Due to the storage of glycosphingolipids in cardiomyocytes, left ventricular hypertrophy (LVH) is induced, moreover, valves and vascular endothelium are also affected [
4]. Later on, cardiac decompensation is triggered by myocardial fibrosis, which is usually more extensive in men than in affected women [
1]. Cardiac involvement is a major factor for morbidity and mortality in FD [
5].
Cardiac magnetic resonance imaging (CMRI) is well established to verify cardiac involvement. Midmyocardial inferolateral late gadolinium enhancement (LGE) without endocardial affection is a characteristic hallmark beside unspecific cardiac findings such as reduced left ventricular (LV) function and LVH [
6]. In genetically confirmed FD, LGE is present in up to 50% of the patients [
6]. The presence of LGE is associated with a lack in response to enzyme-replacement therapy (ERT) [
7], although ERT offers good potential in reduction of LVH in patients without LGE [
8] and best outcomes in early treated patients [
9]. This equally underscores the diagnostic and prognostic importance of LGE in the course of FD. Conversely, LGE imaging is limited due to its dichotomous character because 15% of focal matrix expansion are required to prove LGE [
10]. Hence, the benefit of LGE in FD is restricted because early cardiac involvement remains hidden and most suitable patients for ERT may not be detected by CMRI.

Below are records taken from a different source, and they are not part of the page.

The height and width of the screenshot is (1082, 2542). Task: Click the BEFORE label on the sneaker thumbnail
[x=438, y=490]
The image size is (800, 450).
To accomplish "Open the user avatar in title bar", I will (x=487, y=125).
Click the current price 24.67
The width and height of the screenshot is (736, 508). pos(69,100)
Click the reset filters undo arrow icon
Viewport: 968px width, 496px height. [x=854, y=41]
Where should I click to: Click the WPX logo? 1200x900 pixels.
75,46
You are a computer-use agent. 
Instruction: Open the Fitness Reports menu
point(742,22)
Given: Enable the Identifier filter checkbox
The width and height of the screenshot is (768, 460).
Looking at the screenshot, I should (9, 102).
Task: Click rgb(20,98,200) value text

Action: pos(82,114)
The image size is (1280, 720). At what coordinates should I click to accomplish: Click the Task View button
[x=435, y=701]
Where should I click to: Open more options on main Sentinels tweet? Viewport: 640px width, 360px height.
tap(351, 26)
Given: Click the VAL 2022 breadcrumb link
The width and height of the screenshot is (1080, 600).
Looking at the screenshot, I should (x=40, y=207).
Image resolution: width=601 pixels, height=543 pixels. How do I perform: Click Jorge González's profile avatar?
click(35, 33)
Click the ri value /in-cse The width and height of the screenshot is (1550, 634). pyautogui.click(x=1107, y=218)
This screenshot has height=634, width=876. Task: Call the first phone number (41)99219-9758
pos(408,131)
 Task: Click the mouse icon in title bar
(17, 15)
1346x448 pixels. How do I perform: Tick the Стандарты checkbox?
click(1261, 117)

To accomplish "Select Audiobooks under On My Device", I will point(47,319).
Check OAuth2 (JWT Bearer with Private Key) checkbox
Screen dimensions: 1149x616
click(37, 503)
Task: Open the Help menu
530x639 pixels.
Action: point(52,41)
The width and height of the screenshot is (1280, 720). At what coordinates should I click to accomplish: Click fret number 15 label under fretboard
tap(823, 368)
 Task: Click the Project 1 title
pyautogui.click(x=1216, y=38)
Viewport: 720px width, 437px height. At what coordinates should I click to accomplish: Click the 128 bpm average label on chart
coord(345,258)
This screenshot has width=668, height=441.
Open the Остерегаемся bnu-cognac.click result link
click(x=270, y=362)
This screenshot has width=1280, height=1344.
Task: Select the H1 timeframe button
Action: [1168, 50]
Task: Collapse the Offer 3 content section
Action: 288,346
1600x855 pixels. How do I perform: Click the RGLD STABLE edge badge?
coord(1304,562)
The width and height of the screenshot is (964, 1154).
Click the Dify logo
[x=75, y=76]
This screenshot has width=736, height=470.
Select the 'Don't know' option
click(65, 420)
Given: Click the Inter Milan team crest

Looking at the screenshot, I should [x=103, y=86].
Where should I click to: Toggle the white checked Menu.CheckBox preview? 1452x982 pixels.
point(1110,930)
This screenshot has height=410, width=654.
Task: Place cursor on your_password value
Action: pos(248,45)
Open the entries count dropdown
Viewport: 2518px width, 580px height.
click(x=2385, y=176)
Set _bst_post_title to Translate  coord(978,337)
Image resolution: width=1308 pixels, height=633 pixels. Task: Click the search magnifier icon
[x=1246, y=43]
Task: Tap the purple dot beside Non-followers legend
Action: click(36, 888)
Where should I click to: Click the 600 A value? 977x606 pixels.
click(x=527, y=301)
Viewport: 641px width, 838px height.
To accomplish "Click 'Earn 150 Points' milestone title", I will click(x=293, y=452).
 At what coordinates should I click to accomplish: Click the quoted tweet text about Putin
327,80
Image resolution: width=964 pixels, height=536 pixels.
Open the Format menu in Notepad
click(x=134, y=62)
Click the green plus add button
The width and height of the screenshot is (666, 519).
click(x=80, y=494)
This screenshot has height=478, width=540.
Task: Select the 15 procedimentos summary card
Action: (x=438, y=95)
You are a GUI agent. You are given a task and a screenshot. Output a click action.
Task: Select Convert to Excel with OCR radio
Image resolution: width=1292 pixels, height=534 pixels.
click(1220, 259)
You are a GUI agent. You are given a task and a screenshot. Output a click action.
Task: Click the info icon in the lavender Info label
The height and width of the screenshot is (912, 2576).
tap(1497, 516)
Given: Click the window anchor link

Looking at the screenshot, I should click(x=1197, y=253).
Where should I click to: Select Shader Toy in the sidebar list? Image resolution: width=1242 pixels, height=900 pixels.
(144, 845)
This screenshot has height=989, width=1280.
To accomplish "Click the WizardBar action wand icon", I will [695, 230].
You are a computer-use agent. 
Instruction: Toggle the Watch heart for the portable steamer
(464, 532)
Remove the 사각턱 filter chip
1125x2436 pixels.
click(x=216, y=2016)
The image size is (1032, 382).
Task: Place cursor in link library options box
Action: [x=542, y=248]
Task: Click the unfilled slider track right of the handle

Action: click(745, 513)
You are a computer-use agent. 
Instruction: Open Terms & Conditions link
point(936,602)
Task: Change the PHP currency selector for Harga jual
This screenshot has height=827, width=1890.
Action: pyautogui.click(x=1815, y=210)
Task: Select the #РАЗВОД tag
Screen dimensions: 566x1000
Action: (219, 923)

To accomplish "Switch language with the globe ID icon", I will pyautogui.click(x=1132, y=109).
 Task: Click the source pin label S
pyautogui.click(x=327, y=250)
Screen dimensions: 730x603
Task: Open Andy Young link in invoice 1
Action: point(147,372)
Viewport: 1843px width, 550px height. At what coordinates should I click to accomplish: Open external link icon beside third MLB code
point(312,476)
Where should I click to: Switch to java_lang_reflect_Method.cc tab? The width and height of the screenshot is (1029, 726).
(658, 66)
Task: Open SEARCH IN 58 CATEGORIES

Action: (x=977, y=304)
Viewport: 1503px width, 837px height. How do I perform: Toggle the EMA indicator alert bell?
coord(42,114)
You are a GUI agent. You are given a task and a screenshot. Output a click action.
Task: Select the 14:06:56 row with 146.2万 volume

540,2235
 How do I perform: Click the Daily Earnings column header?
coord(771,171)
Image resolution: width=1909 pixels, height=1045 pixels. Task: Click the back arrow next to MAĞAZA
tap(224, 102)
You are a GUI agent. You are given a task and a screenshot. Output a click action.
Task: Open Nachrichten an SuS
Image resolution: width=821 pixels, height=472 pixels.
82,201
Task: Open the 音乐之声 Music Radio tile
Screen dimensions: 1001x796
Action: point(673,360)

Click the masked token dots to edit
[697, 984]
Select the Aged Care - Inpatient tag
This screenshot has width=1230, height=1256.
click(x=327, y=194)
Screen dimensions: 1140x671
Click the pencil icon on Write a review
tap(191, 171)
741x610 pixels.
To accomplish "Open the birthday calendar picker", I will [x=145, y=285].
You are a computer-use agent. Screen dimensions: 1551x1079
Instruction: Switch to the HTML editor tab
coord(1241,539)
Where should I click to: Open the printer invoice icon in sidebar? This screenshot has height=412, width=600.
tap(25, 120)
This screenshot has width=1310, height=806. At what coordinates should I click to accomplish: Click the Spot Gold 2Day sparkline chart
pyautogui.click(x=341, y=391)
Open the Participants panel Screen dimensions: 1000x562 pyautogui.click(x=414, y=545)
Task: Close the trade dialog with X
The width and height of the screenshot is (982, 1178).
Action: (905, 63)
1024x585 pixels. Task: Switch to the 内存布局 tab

Native cardiac T1 mapping may solve the diagnostic dilemma. Low native T1 values are postulated to indicate accumulation of glycosphingolipids in FD and can be demonstrated in up to 59% of LVH-negative FD patients [
11].
Moreover, different studies showed significant reductions of native T1 times in patients with FD [
12,
13,
14] compared to healthy volunteers and to other cardiac diseases with LVH without any overlap [
12]. A recent study showed promising correlations for native T1 times to Lyso-Gb3 [
14], which is an FD specific biomarker suitable for diagnostic and monitoring [
15]. In addition to native T1 times, myocardial strain analysis may serve as a further diagnostic increment because myocardial strain abnormalities in FD patients haven been shown in echocardiography studies [
16,
17,
18,
19]. However, data on CMRI-derived feature tracking strain analyses (FT-SA) in FD is limited.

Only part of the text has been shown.